In the News
American Red Cross calls on Type O donors to meet
demand for blood
Local 22

Hospitals in Vermont and around the country are experiencing a severe shortage of blood.

The American Red Cross is encouraging donors of all blood types to step up, especially if you have Type O. Known as the “universal blood type,” Type O is most in demand as it can be given safely to anyone. But as people make summer plans, donations are down and the Red Cross is asking for help. 

“At the Red Cross, we like to have a five-day supply on hand of all blood types, and in recent weeks we’ve been operating with a half-day supply of Type O,” said Jennifer Costa, Regional Communications Director for the American Red Cross of Northern New England.

The Decatur family all have Type O blood and they plan to roll up their sleeves this week. Jacob Decatur is a regular at the Red Cross and has donated a total of 16 units, or two gallons, of Type O. 
National Guard takes down Vermont's last surge hospital

Walls of the last surge hospital site in the state are coming down. It’s a sign of success in the state’s fight against the pandemic.

“Once we saw hospitalizations drop significantly for a sustained period and the number of patients requiring number of ICU treatment, that we would make the recommendation to break it down,” said Christopher Herrick of Vermont Public Safety.

The surge hospital had a capacity of up to 400 patients and was built by guard members in April 2020. It was taken down that summer but was rebuilt last November when COVID-19 cases began to surge in the state.

"It was a thing of beauty watching people just sacrifice and work knowing that themselves, their family members, or their friends may actually have to come here and be hospitalized for some reason,” said Major Mathew Lehman.
Vermont stays vigilant on vaccination front
Bennington Banner

State officials celebrated hitting their desired goal of vaccinating 80 percent of eligible Vermonters with at least one dose of a COVID-19 vaccine last week, but they’re not giving up on their push to get shots into as many arms as possible.
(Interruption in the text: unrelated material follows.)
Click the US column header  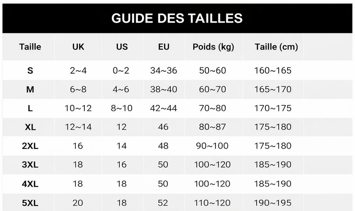pyautogui.click(x=121, y=47)
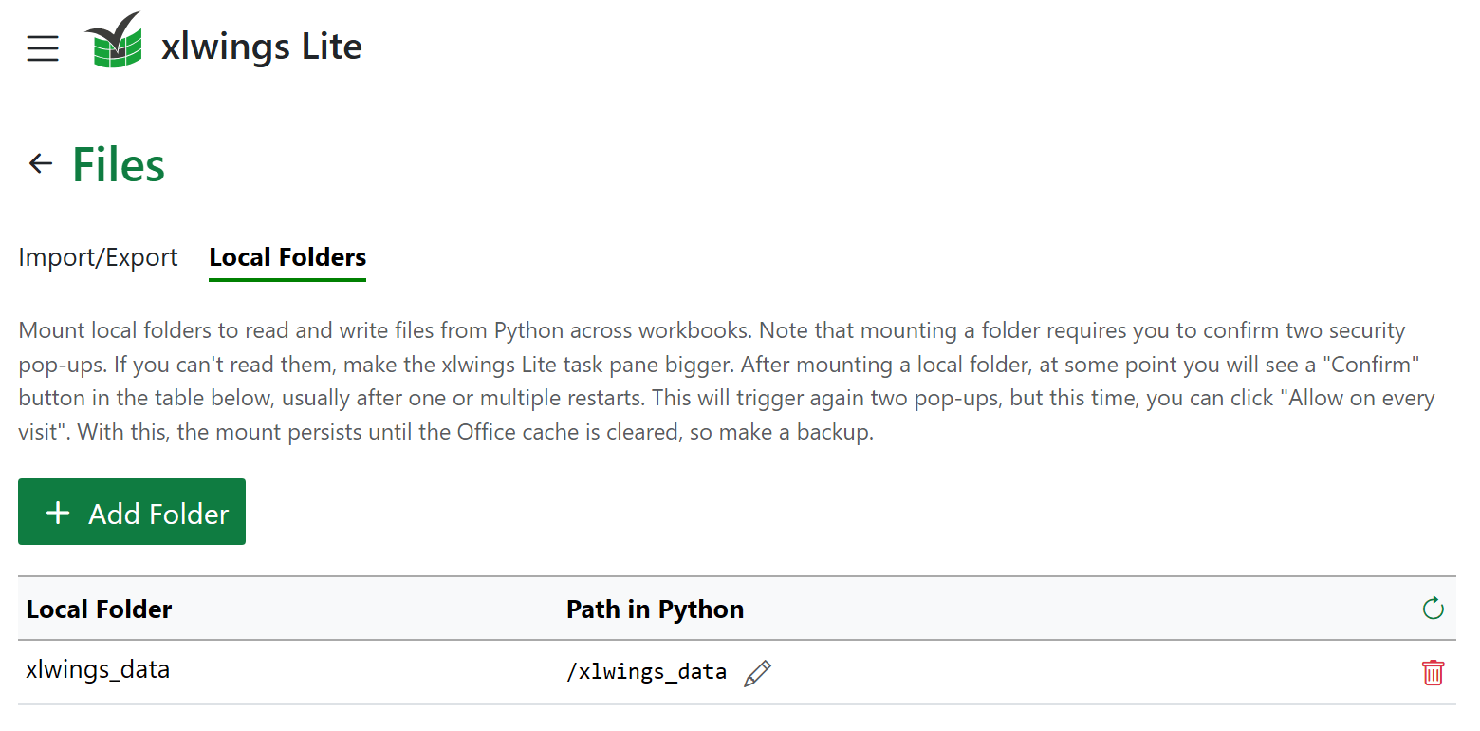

“Every shot we administer this week is just as important as the ones we did last week,” Gov. Phil Scott said Tuesday during his weekly news conference. “Every vaccination counts and is a step in the right direction.”

As of Tuesday morning, about 81.3 percent of eligible Vermonters had received at least one dose of a COVID-19 vaccine. Remaining restrictions related to the virus were lifted by the governor last Monday after hitting 80 percent.

Mike Smith, secretary of the Agency of Human Services, said walk-in appointments for vaccinations are being offered at most pharmacies now. He listed a number of vaccination pop-up clinics this week including sites at the Brattleboro Food Co-op, Epsilon Spires in Brattleboro and Southwestern Vermont Medical Center ExpressCare in Bennington.

10 years after it was created, has the Green Mountain Care Board worked?

On Sept. 23, University of Vermont Health Network CEO John Brumsted had a few words for his regulators: The Green Mountain Care Board had “become untethered” from the “principles that should guide it,” he fumed in a letter asking for an amended budget. It has made decisions that “will harm Vermont’s patients and hospitals.”

Brumsted’s missive marked an unusually combative stance. Regulated hospitals are loath to publicly rebuke the five-member board that sets their rates.

But Brumsted, who oversees half of Vermont’s health care system, wasn’t alone in his rebuke. CEOs from the state’s smaller hospitals criticized the board for requiring sustainability plans that may ultimately require them to cut unprofitable services. 

Delta variant coming on strong
The Rutland Herald

The Delta variant of COVID-19 has been found in Vermont, but doctors reminded residents on Thursday that vaccination remains a very effective protections against the virus.

Dr. Rick Hildebrant, chief medical information officer and medical director of hospital medicine for Rutland Regional Medical Center, said vaccinations that have been available for months are “incredibly effective against the Delta variant.”

“If people are vaccinated, they’re very protected. If they’re unvaccinated, though, they’re at a much higher risk than they were, just a few months ago against COVID because this is just so contagious, it causes people to get sicker and some of the treatments we use for COVID are not as effective,” he said.

Dr. Mark Levine, commissioner of the Vermont Department of Health, said the state is doing whole genome sequencing in its own laboratories now and used it to determine that the Delta variant had been found in Chittenden County, from a returning international traveler and in Central Vermont from a domestic traveler. The origin of the third case was unclear.